Merging Tables with Different Date Formats in PowerPivot
Posted by Alan on March 25, 2011
So in my prior post I detailed what it took to merge different data sources with different layouts and columns into a single table within PowerPivot. While I was doing this one of the problems I ran into was the fact that there was no consistency within my data sources in regards to the date format. Some of the date formats I found were:
On top of that I also had:
- Empty Date Fields
- Date Fields with Invalid Dates (i.e., 00 for the Month or Day)
- Date Fields with Impossible Dates (i.e., 2601 for the Year)
Althought my imports worked fine, I found out that when you bring in dates in a mix of formats or with invalid values if you try to format the date column as a date PowerPivot errors out. It is understandable if you think about it. If you had 08/12/2010 and 12/08/2010 then your day and month might be wrong but the system could deal with it. What it can’t seem to deal with is something like 03/28/2010 and 28/03/2010. I also found out it definitely can’t deal with blank dates or months/days that are 00.
So my colleague Richard Mintz suggested we might try a CASE statement to put some logic into the query to adjust for the different formats. But no matter what we tried the CASE statement kept erroring out. Richard’s thought is that because of the fact that the process we had to use to merge the different Excel sheets utilizes the Access/Jet driver and Access does not support CASE this was the problem. If anyone can confirm or deny this then I would love to hear from you.
In this whole process I am trying to avoid manually manipulating the source files each time we get a new data dump. And since I could not deal with this issue in the query that meant dealing with it within the PowerPivot end-user environment. As a reminder here is a portion of my original query:
SELECT [DataSource1$].XX_ID as ‘UniqueID’,
[DataSource1$].TITLE as ‘Salutation’,
[DataSource1$].FNAME as ‘First Name’,
[DataSource1$].LNAME as ‘Last Name’,
” as ‘Title’,
” as ‘Company ID’,
[DataSource1$].COMPANY as ‘Company Name’,
[DataSource1$].ADDR1 as ‘Address 1′,
[DataSource1$].ADDR2 as ‘Address 2′,
[DataSource1$].CITY as ‘City’,
[DataSource1$].PROVINCE as ‘Province’,
[DataSource1$].POSTAL as ‘Postal Code’,
” as ‘Phone’,
[DataSource1$].LAST_CONTACT_DATE as ‘Imported Date’,
‘M/D/Y’ as ‘Imported Date Format’,
[DataSource1$].SALE_AMOUNT as ‘Sale Amount’,
‘DataSource1′ as ‘Source’
UNION ALL (repeat with next data source and modified as necessary)……
Highlighted in red are two lines around the date issue that may seem a little strange. I brought in the dates into a field I called “Imported Date” and with each data source I flagged the date format using the “Imported Date Format” field. Lets shift gears and move to the PowerPivot environment to complete the work. Take all I do in PowerPivot with a grain of salt as I am a novice at PowerPivot and this whole problem could possibly have been handled much easier than my approach.
The screenshots show the whole process already completed, we will be working from left to right. In the first screenshot below you can see how the raw dates come into the system. I know that everything in this picture seems to be the same, but that is due to the fact that you are only seeing data from the first import source. If you were to scroll down you would see the mess I am dealing with in my scenario. So after I brought my data in the first thing I did was to highlight my column and change the data type from Text to Date.
However when I tried that, I got the following lovely error:
So begins the process to fix my data. The first thing I did was to deal with my dates that were blank. For those I decided I would assign them a date that was so outrageous that everyone would immediately recognize that this was a plug. For this example I used “12/31/9999″. It is nice to know that PowerPivot has some serious life left in it in terms of the dates it can handle.

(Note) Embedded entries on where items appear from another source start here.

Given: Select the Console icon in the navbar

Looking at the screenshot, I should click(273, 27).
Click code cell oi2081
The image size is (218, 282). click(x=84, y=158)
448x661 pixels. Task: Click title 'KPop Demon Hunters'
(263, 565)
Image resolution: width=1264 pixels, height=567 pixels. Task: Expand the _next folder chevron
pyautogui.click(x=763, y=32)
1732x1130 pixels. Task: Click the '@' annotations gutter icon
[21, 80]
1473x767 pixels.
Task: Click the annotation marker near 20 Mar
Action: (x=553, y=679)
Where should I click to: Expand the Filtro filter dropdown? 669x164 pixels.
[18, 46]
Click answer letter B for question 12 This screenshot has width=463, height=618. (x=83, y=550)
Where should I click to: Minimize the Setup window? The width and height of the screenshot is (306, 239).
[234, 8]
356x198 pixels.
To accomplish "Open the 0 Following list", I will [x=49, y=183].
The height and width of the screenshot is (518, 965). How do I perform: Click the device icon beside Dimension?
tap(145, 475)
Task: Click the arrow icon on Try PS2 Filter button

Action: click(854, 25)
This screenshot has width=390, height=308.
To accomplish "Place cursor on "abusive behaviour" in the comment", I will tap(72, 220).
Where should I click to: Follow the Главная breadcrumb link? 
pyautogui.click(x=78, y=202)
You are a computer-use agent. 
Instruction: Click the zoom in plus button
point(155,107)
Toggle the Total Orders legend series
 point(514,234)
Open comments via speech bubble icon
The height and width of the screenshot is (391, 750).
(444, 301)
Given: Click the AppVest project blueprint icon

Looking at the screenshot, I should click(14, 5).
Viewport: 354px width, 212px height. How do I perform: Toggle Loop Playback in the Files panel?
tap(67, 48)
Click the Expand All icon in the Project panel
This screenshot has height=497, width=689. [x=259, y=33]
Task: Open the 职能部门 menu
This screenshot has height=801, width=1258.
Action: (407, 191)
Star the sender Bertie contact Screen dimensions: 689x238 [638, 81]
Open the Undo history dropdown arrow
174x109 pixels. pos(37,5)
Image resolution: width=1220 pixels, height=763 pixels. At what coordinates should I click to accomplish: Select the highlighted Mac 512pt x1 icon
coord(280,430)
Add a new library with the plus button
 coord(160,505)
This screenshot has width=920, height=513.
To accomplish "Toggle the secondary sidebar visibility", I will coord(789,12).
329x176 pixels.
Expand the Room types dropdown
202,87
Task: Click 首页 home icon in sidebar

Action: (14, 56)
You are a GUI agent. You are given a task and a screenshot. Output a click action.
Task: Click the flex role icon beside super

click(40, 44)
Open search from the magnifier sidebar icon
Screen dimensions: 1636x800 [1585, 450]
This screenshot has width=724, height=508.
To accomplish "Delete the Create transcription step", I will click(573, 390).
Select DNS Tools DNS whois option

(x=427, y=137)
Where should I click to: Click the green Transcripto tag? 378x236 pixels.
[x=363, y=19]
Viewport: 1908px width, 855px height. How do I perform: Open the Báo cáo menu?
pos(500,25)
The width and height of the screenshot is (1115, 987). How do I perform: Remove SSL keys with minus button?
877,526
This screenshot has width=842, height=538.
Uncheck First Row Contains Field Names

The next two steps were to deal with the situation where I had months or days that were stored as “00”. For these I decided to change the value to “01”. I don’t have the option of doing something like I did for the year with “9999” so this was the next best thing.
After that I had to deal with the fact that the year was sometimes coming in as 2 digits (MM/DD/YY) and sometimes as 4 digits (MM/DD/YYYY).
After that fix, the final step was to bring it all together. This was where I was able to adjust for the MM/DD/YYYY vs. DD/MM/YYYY issue and finally turn my text column into a date column.
I like doing my cleanup in steps in different columns as it is easier for me to troubleshoot, but there is nothing keeping you from doing this all in one step in one really big Excel function. Again, if anyone has a better suggestion for how to deal with this issue, I would love to hear from you.